Loic Le Meur, the serial entrepreneur and CEO of Seesmic, the vlogging web application, has unfollowed almost everyone on Twitter. Until recently, Le Meur used auto-follow script that would immediately add anyone who was following him for him.
“I enjoyed it,” he says in his blog. “I thought that if anybody cared enough to follow me I should also follow them back in return and read my ‘personal firehose’ when I had some free time, instead of watching TV for example. Actually I never watch TV but you get the idea! I learnt a lot by following all my community and it has been a really enjoyable experience.”
But auto-respond tools, which send out generic “thanks for following! I can’t wait to tweet with you! Come to my site!” direct messages started to get on Le Meur’s nerves. As the popularity of these tools increased, it became nearly impossible for Le Meur to use his direct messages effectively.
Le Meur calls it “heavy robot attack,” and it sounds dramatic until you imagine the blitzkrieg resulting from the number of followers continuously added to his following list.
These auto-direct messages are not new. But they do seem to be becoming more popular. The reasoning for using them is beyond me. An automated message immediately says to me, “I’m too lazy to really get to know you.”
I’ll admit that I have 552 pending requests from people following me on Twitter right now. But I would rather browse their profiles as time allows and, if I send them a note, personalizing it based on their bio and recent tweets. Twitter is about community after all, and getting to know one another.
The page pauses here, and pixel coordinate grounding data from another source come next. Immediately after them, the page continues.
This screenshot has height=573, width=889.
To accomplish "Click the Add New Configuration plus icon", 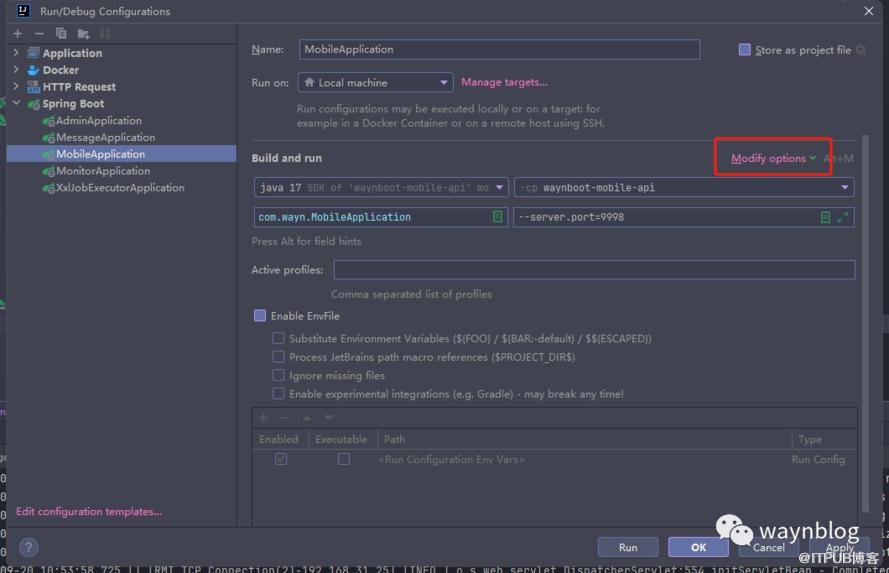I will click(17, 34).
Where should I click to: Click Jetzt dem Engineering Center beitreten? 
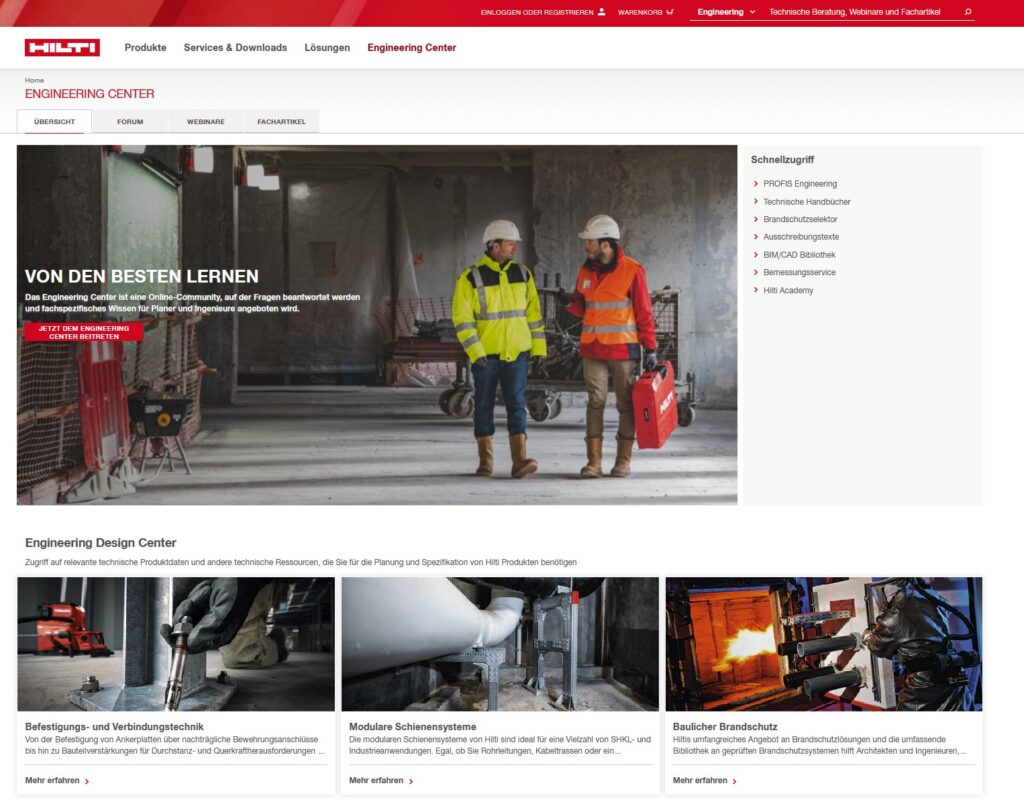[84, 334]
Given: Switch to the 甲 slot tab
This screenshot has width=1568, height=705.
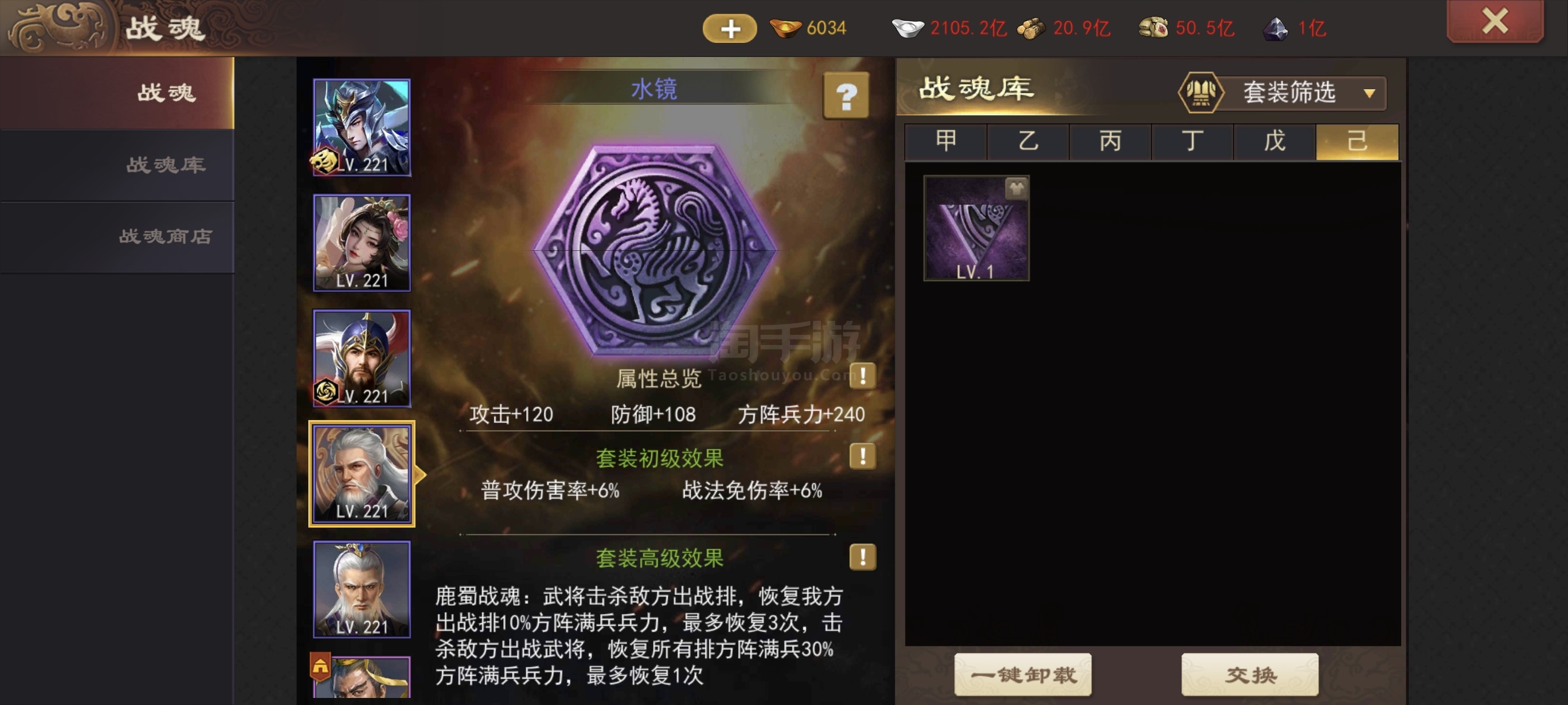Looking at the screenshot, I should 945,141.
Why should you look at my website if I didn’t even bother to personalize a message to you?
It’s spamming and I can’t think of a worse way to start a relationship.
But was that the only thing that prompted Le Meur to unfollow almost everyone?
“Following or friending thousands of friends or everybody is so 2009 [sic] and @scobleizer -ish,” Le Meur said in a tweet late last night in response to talk about his massive unfollowing on Twitter. “In 2009, we want quality not quantity.”
It goes back to the discussion that seems to have taken over in many social media circles in the past couple of months.
Blogger and tech evangelist Robert Scoble, who follows 69,304 people on Twitter, did not miss the shot at him, either. He immediately joined the discussion.
“I use tools so that I can follow both small groups and big groups,” Scoble told Le Meur in a tweet. “Friendfeed’s lists, for instance, or TweetDeck’s groups. Try it!”
But even the grouping feature of TweetDeck, a microblogging platform that competes with Seesmic’s Twhirl wasn’t enough for Le Meur to keep up with his 23,000 followers.
“I used to believe what you said,” Le Meur responded. “I was autofollowing too, this is all bullshit and you know it.”
He pointed out that Scoble himself had stopped using the auto-follow script on Twitter.
“You need to reboot yourself,” Le Meur added. “10,000s of ‘real’ following and friends are so 2008. Get over it, it is just passe, over, finished.”
He and Scoble took the discussion to the telephone. Suddenly, Scoble wasn’t so sure about his tens of thousands of followers anymore. He commented in a tweet: “On the phone @loic makes a lot of sense. Following doesn’t matter now that we have search.twitter.com and friendfeed.”
And so the “unfollow everyone” movement was born. It’s a misnomer—Loic Le Meur is still following 161 people. But you get the picture.
Scoble immediately opened up the discussion on FriendFeed, which allows for lengthier responses than the standard 140 characters of Twitter.
During the discussion, which received nearly 200 comments, artist and blogger Pete Gilbert brought up a good point about Twhirl: “Loic’s company makes a Twitter client. Surely he should build tools into that client to make the overload problem more manageable and certainly not try to set a trend of ‘hey it’s cool to unfollow lots of people now.’ That sort of sends the wrong message to people about your company and it’s thinking.”
He’s right, as mentioned, Le Meur uses the desktop microblogging client Twhirl, which was acquired by Seesmic in early 2008. How his actions will affect user perception of Twhirl remains to be seen.
For what it’s worth, in his blog post about his decision to unfollow people, Le Meur made a commitment to figuring out a way to solve the DM spam problem for Twhirl users. He also assured followers Twhirl was working hard on the filter function in a tweet.
“I am confident we will find a solution,” he says. “Until then, I will remain with a small following list that I will grow one by one daily and remove anybody attacking me again with a robot.”
As of the publishing of this post, Robert Scoble has not followed suit in unfollowing everyone.
What do you think–is massive unfollowing the way to solve the problem?